▸ **Your instructions**
What is needed here is an exact repetition of the records below, beginning at the line that has "Given: Add a new table with plus icon" and stopping after the line that has "Task: Open ソフトウェアアップデートがあります notification".

▸ **Entries supplied**
····················
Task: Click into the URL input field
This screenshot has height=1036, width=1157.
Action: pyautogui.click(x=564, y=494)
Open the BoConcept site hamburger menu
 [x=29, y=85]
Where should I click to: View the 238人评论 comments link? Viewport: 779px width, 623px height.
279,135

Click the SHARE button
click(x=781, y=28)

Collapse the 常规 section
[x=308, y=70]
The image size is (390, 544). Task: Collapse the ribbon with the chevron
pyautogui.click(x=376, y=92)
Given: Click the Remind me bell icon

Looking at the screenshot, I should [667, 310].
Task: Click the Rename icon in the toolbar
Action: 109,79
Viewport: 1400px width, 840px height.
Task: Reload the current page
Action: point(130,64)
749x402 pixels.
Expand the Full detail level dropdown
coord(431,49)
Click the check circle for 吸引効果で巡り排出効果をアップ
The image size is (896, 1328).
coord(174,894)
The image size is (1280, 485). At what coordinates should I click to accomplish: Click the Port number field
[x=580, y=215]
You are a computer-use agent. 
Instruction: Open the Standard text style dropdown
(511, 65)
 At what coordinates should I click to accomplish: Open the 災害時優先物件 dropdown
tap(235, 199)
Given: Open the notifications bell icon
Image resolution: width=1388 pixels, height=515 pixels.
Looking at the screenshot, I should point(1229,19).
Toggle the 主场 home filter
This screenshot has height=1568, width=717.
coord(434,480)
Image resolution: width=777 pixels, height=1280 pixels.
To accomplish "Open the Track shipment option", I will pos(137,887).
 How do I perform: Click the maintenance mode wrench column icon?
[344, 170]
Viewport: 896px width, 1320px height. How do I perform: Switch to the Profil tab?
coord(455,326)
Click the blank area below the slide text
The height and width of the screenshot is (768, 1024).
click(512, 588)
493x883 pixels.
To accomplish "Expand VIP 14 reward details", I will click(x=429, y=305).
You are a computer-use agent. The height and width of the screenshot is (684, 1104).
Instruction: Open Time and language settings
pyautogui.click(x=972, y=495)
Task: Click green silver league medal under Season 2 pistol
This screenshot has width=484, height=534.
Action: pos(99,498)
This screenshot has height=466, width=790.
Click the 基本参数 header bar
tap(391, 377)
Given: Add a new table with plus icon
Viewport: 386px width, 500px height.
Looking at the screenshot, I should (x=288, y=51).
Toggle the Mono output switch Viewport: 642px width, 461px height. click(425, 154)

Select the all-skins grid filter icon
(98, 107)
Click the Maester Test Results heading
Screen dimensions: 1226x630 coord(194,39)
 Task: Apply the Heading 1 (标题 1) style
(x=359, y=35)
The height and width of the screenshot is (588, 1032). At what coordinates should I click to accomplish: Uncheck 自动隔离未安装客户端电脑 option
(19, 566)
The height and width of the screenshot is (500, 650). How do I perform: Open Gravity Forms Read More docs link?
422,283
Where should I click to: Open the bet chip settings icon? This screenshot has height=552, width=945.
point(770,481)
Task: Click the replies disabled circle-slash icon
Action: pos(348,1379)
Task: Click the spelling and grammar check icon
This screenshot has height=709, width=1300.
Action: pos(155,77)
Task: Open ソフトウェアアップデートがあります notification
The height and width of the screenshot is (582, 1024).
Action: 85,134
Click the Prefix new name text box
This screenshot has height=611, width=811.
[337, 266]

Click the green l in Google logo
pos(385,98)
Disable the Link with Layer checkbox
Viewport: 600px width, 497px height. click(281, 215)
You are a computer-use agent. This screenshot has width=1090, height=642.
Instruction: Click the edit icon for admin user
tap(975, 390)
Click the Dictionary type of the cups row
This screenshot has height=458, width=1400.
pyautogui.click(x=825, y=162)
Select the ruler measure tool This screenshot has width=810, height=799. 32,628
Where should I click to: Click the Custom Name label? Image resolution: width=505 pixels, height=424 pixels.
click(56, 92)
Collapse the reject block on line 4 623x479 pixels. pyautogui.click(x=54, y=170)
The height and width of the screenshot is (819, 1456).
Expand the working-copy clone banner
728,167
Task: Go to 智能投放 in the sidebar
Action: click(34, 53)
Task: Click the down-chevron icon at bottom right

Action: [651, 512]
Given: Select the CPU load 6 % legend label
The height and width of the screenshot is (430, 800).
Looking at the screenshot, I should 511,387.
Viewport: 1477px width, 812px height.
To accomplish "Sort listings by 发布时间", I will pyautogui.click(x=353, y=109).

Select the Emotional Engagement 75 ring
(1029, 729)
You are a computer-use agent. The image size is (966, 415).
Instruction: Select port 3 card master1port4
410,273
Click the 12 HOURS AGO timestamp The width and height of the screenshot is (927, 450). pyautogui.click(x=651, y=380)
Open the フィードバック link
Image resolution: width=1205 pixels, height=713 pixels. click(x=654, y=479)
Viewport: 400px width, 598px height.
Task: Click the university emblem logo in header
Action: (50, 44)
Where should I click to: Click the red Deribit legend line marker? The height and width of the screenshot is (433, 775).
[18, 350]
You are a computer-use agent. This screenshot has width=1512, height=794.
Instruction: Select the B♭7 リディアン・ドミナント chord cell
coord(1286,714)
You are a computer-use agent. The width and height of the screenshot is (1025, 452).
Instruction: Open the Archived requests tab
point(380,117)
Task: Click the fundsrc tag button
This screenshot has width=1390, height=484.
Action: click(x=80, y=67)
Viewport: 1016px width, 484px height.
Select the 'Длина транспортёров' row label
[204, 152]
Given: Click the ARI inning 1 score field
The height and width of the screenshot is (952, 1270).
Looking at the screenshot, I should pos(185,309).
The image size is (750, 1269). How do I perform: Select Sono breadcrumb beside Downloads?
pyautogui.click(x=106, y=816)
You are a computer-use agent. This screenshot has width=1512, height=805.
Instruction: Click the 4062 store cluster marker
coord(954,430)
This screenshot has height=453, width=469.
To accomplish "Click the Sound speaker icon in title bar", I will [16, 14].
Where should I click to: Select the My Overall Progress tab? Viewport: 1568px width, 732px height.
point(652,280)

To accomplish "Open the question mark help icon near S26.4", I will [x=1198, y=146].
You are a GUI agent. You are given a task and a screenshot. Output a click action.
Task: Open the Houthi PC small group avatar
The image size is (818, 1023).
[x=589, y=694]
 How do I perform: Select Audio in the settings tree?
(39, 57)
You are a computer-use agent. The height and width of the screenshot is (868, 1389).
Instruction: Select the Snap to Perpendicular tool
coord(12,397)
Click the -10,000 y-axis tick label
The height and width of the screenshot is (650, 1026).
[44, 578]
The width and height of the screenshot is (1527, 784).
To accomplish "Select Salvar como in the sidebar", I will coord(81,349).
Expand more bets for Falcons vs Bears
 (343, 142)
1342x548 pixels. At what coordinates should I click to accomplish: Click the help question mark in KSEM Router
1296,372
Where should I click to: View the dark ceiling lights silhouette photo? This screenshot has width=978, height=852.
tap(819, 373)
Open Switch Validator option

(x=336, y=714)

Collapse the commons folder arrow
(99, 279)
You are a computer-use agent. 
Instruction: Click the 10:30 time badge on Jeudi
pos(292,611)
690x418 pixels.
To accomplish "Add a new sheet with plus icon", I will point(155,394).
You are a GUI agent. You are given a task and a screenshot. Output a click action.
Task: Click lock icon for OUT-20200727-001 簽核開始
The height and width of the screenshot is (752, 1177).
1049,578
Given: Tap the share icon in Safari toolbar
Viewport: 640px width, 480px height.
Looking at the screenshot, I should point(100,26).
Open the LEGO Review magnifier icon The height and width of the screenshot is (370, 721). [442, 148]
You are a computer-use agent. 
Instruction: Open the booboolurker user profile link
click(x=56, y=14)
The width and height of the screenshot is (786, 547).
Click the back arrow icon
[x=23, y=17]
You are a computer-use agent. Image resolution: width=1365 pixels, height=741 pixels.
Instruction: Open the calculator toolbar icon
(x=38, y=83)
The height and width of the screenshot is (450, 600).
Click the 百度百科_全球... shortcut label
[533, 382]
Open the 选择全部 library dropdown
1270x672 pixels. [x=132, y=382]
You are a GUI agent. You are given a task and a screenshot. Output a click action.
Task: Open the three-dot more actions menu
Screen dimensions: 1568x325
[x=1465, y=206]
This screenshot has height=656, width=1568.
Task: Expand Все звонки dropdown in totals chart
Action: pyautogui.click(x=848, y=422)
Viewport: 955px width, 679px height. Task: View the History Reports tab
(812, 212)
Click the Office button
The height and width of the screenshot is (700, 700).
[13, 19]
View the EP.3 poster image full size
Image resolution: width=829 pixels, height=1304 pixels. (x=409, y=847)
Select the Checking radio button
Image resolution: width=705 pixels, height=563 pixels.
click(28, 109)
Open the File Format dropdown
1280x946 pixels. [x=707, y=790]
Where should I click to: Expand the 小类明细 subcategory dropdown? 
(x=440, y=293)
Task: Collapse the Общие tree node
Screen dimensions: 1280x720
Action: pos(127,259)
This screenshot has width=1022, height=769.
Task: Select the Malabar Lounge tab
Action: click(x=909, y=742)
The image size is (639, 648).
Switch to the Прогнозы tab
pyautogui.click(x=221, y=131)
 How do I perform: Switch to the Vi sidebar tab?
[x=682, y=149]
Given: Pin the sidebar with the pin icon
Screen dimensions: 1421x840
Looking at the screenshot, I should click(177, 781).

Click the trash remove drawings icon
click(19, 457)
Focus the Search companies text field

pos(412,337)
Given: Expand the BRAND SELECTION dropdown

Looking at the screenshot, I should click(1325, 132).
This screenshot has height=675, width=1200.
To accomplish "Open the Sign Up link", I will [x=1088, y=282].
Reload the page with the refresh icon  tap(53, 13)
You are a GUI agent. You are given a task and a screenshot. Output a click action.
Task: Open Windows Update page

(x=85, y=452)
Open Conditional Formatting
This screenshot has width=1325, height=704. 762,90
····················
▸ **The answer**
Given: Add a new table with plus icon
Viewport: 386px width, 500px height.
Looking at the screenshot, I should (x=288, y=51).
Toggle the Mono output switch Viewport: 642px width, 461px height. click(425, 154)

Select the all-skins grid filter icon
(98, 107)
Click the Maester Test Results heading
Screen dimensions: 1226x630 coord(194,39)
 Task: Apply the Heading 1 (标题 1) style
(x=359, y=35)
The height and width of the screenshot is (588, 1032). At what coordinates should I click to accomplish: Uncheck 自动隔离未安装客户端电脑 option
(19, 566)
The height and width of the screenshot is (500, 650). How do I perform: Open Gravity Forms Read More docs link?
422,283
Where should I click to: Open the bet chip settings icon? This screenshot has height=552, width=945.
point(770,481)
Task: Click the replies disabled circle-slash icon
Action: pos(348,1379)
Task: Click the spelling and grammar check icon
This screenshot has height=709, width=1300.
Action: pos(155,77)
Task: Open ソフトウェアアップデートがあります notification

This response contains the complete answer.